# 320d problem



## Barry.J.K. (Oct 9, 2012)

Hi all, I'm barry! I have a BMW E46 320D 2003 & when I drive constant and switch off and shortly after want to start,and the intrument panels come on the heat gage shows in the red and won't start but the car is not overheated as such. Sometimes when I switch the ignition on & off a couple of times the temp gage will show normal in the middle and wil start then.lately its getting worse & the other day was stuck like that for 45 min. Had diagnostics done & when it is like that shows faults like glow plugs, pressure rail and temp at 101 'c but a minute or two later when turning the ignition on & off and comes to normal the diagnostics shows no faults & 86 'c all normal. They told me maybe water pump so I left it by them now they say it might be the computer box which costs an arm & a leg here. I don't know anymore so pls help!


----------



## Barry.J.K. (Oct 9, 2012)

Hi all, I'm barry! I have a BMW E46 320D 2003 & when I drive constant and switch off and shortly after want to start,and the intrument panels come on the heat gage shows in the red and won't start but the car is not overheated as such.

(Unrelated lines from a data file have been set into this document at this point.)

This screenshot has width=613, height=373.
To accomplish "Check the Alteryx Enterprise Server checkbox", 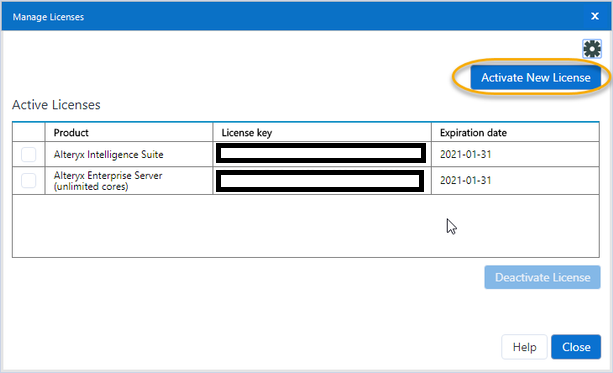I will 29,181.
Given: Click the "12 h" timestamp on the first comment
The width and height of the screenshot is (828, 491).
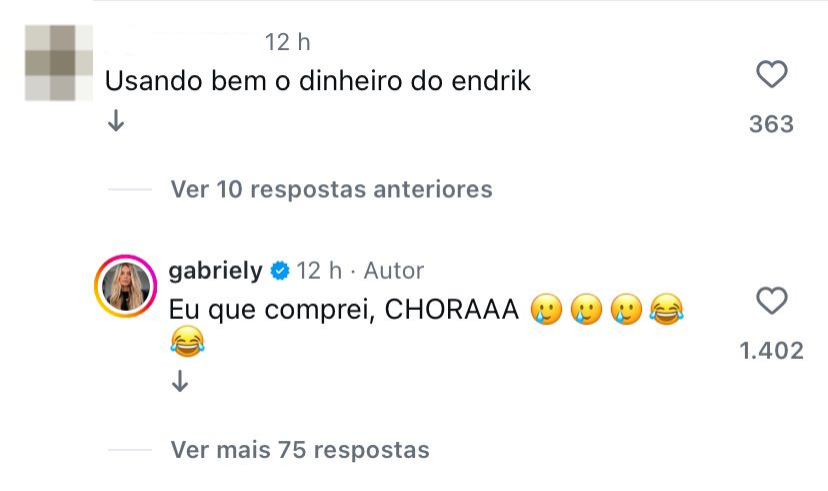Looking at the screenshot, I should 288,43.
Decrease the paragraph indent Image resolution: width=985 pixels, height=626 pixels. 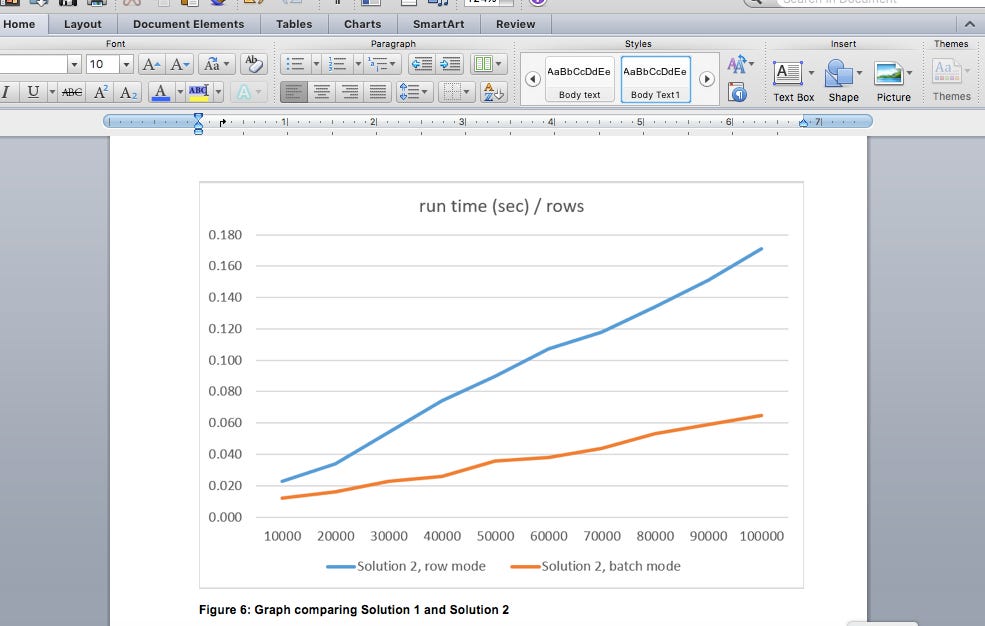421,64
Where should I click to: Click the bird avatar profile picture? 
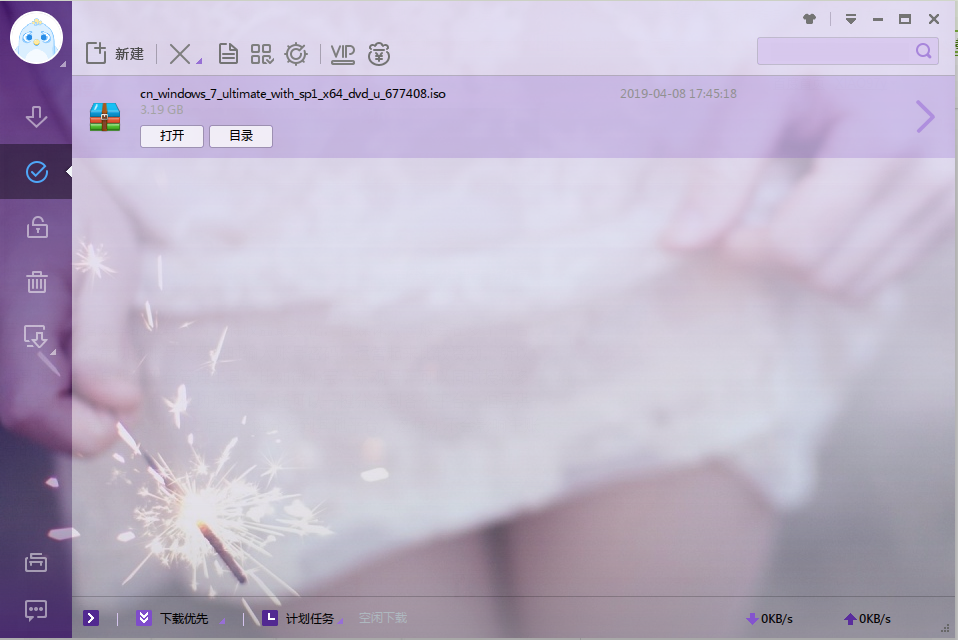tap(36, 40)
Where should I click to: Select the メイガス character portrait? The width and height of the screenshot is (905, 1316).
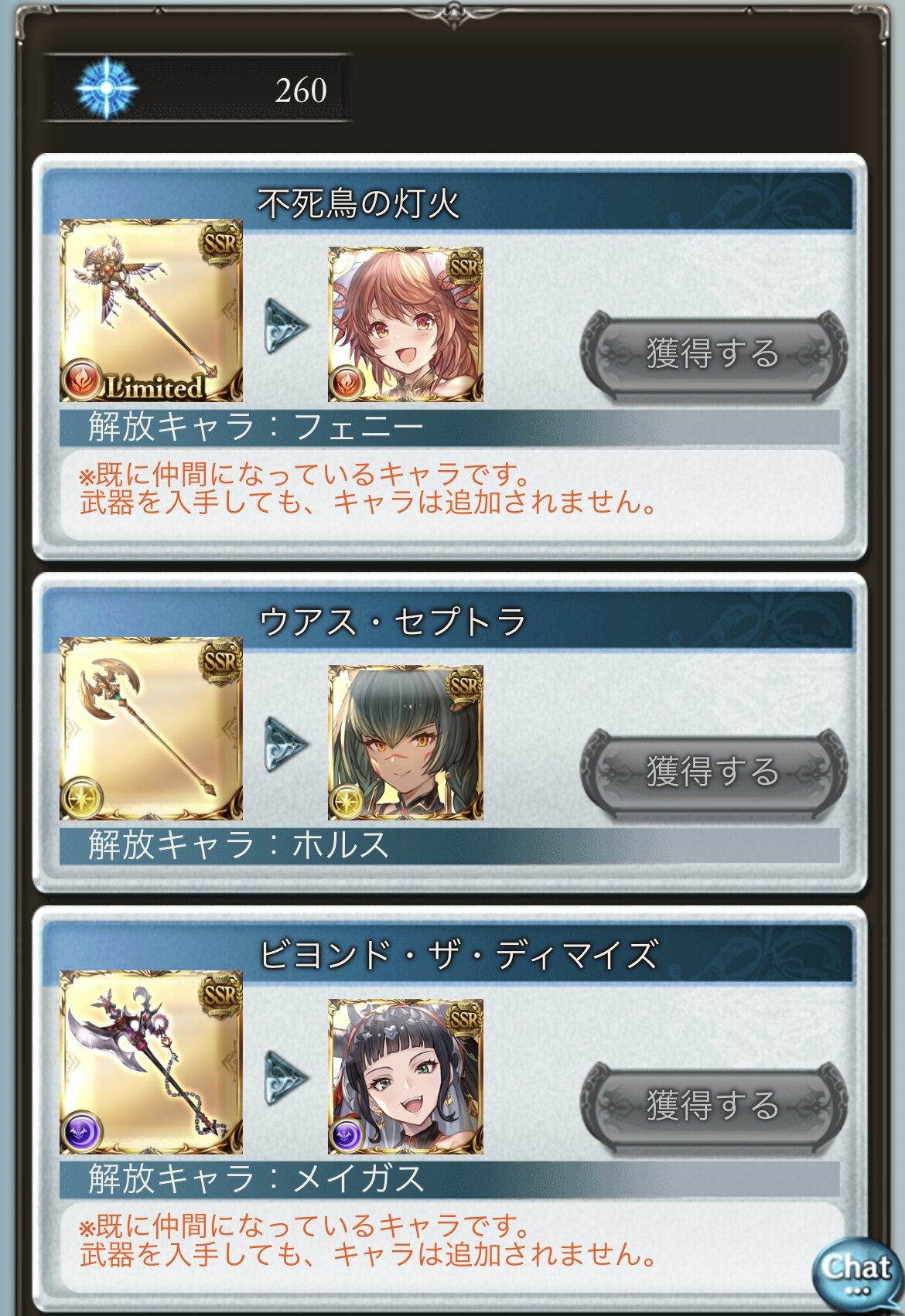(405, 1076)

Sometimes when I switch the ignition on & off a couple of times the temp gage will show normal in the middle and wil start then.lately its getting worse & the other day was stuck like that for 45 min. Had diagnostics done & when it is like that shows faults like glow plugs, pressure rail and temp at 101 'c but a minute or two later when turning the ignition on & off and comes to normal the diagnostics shows no faults & 86 'c all normal. They told me maybe water pump so I left it by them now they say it might be the computer box which costs an arm & a leg here. I don't know anymore so pls help!


----------



## Tastylicious34 (Oct 14, 2012)

Hi I have all of the same problems as above pls help people are saying it doesn't need glow plugs some say it does heels pls


----------



## tator_tot_1991 (Oct 19, 2012)

Its def a sensor. These cars are loaded with electronicz

Sent from my DROID BIONIC using Bimmer App


----------



## tator_tot_1991 (Oct 19, 2012)

I had to replace some pc board on mine recently and it no longer throws codes. It was a hub. 1 hub runs separate things in the car. Mine was the SZL $1299. That's with coding and programming 

Sent from my DROID BIONIC using Bimmer App


----------